1. The metabolic fate of high dietary intakes of nicotinamide, nicotinic acid and tryptophan, and of acute doses of nicotinamide and nicotinic acid, has been studied in the rat. A new high-pressure liquid chromatography method for measurement of the principal urinary metabolites of niacin is described.
2. Administration to rats of a single oral dose of nicotinamide or nicotinic acid (up to 100 mg/kg body-weight), or maintenance for 3 weeks on diets providing 150 mg nicotinamide or nicotinic acid/kg diet, resulted in only a small increase in the liver content of nicotinamide nucleotide coenzymes (NAD and NADP).
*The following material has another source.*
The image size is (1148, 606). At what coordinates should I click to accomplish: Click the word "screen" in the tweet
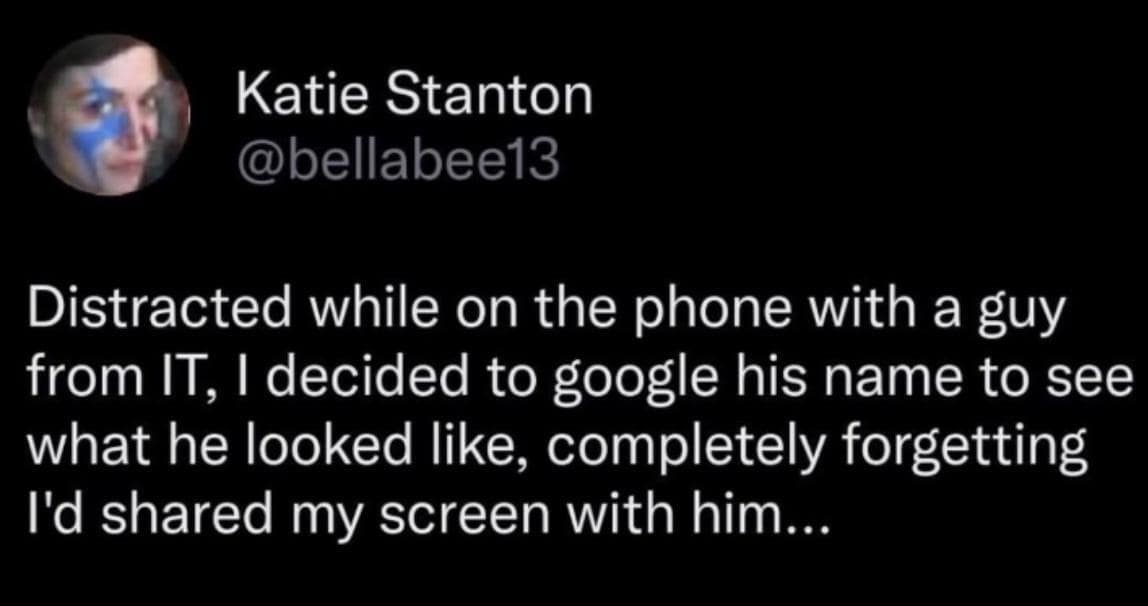tap(431, 520)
The quantitative metabolism of nicotinamide and nicotinic acid differed, suggesting that intestinal bacterial deamidation is not the major fate of nicotinamide.
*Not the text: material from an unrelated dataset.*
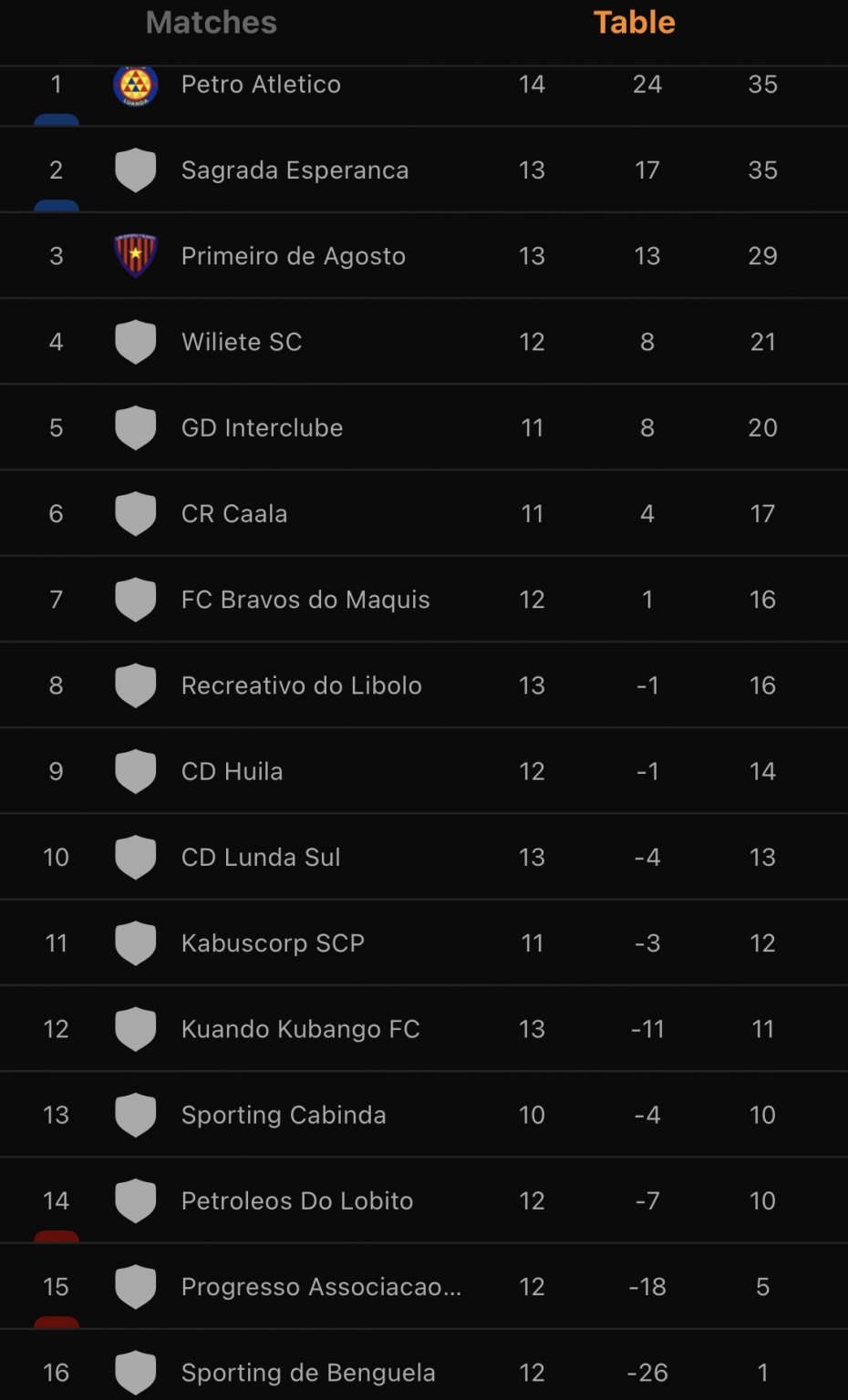Open the Kuando Kubango FC team
The image size is (848, 1400).
300,1029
3. A high dietary intake of tryptophan (5.9 g/kg diet) led to a considerable increase in liver NAD(P) and also in urinary excretion of niacin metabolites. The results suggest that, as indicated by enzyme kinetic studies (Bender et al. 1982), the utilization of nicotinamide and nicotinic acid for nucleotide synthesis is limited, while there is little or no limitation of NAD(P) synthesis from the tryptophan metabolite quinolinic acid.